== Parts of the exercise ==
[a] According to the article on cancer drug resistance, which company submitted the findings as patent applications?
[b] Extend the article on cancer drug resistance, picking up after its final sentence.

== Source text ==
========

Jerusalem researchers discover how cancerous tumors become resistant to drugs

Breakthrough is crucial to enabling the rapidly developing field of “personalized medicine” in cancer treatment.

By JUDY SIEGEL-ITZKOVICH
Dr. Rotem Karni and graduate student Avi Maimon. (photo credit: COURTESY- HEBREW UNIVERSITY)
Dr. Rotem Karni and graduate student Avi Maimon.
(photo credit: COURTESY- HEBREW UNIVERSITY)
In what has been called a breakthrough discovery, Hebrew University Medical Faculty researchers have identified a process in which cancer cells become resistant to certain drugs, a process that they say will lead to a reliable prediction as to which patients will be helped by chemotherapy and recover and which the drugs will not help.
These finding – recently submitted as patent applications by Yissum, HU’s technology transfer company – could enable the reversal of the process and inhibit metastasis of malignant tumor cells.
Cancer has become the No. 1 killer in Israel and much of the Western world, surpassing cardiovascular disease.

========

== Data extract ==
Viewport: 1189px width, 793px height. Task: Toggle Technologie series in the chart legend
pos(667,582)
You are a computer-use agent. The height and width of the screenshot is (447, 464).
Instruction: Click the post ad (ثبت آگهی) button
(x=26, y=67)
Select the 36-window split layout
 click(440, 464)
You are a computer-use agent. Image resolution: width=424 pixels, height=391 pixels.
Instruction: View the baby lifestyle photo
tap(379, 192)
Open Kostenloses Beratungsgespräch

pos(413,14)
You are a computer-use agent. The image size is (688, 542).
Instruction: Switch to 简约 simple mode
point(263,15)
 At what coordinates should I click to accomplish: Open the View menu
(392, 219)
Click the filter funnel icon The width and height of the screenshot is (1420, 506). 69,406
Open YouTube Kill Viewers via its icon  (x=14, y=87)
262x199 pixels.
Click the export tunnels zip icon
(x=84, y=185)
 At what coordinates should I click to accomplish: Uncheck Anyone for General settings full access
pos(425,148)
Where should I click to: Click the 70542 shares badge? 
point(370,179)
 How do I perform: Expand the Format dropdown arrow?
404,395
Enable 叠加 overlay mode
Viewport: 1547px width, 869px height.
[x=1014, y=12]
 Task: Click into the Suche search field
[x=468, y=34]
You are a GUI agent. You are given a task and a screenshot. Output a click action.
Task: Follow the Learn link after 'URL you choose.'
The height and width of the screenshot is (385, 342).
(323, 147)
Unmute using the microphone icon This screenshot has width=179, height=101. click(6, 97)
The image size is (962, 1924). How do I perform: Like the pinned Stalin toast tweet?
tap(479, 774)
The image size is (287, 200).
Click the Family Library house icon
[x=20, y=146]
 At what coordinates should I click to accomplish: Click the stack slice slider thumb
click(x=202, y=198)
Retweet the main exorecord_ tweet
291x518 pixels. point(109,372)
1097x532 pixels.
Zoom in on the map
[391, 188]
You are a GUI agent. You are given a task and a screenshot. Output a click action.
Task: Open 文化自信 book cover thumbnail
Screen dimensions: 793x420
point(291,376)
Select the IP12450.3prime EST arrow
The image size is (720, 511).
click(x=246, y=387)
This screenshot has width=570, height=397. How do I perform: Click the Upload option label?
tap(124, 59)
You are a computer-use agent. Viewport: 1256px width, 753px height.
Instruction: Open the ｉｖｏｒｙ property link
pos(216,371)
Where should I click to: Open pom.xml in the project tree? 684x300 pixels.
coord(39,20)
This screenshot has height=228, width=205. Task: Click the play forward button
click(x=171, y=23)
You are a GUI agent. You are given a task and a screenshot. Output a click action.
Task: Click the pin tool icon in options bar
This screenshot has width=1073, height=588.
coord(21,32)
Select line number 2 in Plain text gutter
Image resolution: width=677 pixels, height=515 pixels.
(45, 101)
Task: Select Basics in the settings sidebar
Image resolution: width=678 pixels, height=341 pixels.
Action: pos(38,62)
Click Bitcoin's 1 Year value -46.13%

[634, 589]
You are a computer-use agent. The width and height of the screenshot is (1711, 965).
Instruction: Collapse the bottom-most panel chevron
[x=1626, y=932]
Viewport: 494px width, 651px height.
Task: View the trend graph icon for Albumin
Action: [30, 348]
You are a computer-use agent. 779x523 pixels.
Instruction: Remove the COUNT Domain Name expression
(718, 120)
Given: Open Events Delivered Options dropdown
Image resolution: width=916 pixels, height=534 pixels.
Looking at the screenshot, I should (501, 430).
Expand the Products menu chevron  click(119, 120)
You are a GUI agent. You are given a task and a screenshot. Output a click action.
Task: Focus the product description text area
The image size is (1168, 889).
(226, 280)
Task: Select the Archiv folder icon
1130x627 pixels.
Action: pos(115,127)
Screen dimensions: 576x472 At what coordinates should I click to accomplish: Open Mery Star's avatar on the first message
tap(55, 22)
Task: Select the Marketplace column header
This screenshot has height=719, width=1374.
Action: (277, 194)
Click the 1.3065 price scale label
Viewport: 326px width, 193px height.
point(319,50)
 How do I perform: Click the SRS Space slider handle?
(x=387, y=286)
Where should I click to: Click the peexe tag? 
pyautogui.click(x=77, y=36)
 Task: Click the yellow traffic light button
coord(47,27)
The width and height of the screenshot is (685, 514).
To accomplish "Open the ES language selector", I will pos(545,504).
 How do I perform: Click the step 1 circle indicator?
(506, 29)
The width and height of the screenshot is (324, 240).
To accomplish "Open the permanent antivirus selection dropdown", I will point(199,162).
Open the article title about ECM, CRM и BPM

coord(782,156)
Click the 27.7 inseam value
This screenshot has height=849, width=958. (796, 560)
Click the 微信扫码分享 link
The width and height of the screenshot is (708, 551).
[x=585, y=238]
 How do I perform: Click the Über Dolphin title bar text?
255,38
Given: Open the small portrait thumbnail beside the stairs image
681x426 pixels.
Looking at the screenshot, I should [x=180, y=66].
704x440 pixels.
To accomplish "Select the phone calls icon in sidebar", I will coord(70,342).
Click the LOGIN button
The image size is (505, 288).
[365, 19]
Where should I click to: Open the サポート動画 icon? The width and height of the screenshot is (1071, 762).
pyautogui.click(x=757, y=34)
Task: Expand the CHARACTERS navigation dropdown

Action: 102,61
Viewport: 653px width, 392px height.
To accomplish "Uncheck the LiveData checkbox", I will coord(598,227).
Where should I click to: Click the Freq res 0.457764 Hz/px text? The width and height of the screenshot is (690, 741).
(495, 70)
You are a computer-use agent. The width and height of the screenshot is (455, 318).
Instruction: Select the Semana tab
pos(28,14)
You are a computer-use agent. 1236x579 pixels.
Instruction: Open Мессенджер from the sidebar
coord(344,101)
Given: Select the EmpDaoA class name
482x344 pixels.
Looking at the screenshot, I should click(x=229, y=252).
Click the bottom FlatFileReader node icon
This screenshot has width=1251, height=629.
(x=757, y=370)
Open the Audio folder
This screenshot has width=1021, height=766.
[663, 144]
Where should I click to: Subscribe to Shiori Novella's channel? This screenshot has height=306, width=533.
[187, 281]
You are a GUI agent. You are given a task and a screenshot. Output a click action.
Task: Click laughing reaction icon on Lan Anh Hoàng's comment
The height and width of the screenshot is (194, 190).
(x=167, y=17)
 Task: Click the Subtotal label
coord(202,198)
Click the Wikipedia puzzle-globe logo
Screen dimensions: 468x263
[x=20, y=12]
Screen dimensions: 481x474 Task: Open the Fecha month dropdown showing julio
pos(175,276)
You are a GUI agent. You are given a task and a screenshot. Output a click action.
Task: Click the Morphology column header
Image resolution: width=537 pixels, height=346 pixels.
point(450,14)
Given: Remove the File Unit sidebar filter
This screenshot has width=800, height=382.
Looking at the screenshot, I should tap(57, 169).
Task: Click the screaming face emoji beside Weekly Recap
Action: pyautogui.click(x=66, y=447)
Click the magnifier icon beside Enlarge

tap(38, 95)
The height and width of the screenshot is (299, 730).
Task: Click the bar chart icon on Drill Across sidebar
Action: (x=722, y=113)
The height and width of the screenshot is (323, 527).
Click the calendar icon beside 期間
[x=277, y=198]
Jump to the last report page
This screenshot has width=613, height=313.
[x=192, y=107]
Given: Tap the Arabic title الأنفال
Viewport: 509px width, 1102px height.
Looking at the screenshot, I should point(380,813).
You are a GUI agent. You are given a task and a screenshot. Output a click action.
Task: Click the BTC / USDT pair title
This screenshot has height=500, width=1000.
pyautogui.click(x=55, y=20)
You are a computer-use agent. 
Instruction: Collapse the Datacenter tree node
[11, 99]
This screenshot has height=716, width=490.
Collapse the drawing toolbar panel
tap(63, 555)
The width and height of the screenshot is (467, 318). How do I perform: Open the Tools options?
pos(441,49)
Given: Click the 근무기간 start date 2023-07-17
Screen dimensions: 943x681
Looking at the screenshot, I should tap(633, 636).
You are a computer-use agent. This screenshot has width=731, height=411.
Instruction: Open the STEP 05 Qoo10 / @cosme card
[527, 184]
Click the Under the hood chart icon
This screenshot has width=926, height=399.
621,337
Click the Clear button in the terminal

========

== Your written answers ==
[a] Yissum, Hebrew University's technology transfer company.

[b]
While many types of chemotherapy have been developed against cancer, oncologists don’t know before starting treatment whether a patient might benefit from a particular drug. So being able to identify through a lab test whether a patient’s tumor is either resistant or sensitive to a specific drug is crucial to enabling the rapidly developing field of “personalized medicine.”
The study by HU graduate student Avi Maimon under the supervision of Dr. Rotem Karni of the medical faculty’s Institute for Medical Research Israel-Canada was published Thursday evening in the journal Cell Reports.
Maimon and Karni found that breast, lung and colon cancer cells change the structure of an enzyme called Mnk2, which is involved in the transmission of information from the environment/ body into the cell.
The researchers showed that the enzyme has two forms – a “normal” one that inhibits cancer and another form that promotes cancer development.
Karni’s team further showed that cancer cells change the structure of the Mnk2, so they eliminate the form that inhibits cancer and elevate the form that induces it, thus allowing the cancer cells to survive and grow faster. In addition, the researchers found that the anti-cancer form of the enzyme activates a program of apoptosis (suicide) in normal cells under stress conditions.
To fight this process, Karni and his colleagues developed molecules that can convert the cancerous form of the Mnk2 enzyme back into its normal form so they become sensitive to stress and to absorbing chemotherapy drugs.
More importantly, the molecules that change the cancerous form of Mnk2 into the normal form will make it possible to overcome the drug resistance of cancer cells, making them instead sensitive and responsive to various anti-cancer treatments. Further laboratory work on this aspect is continuing.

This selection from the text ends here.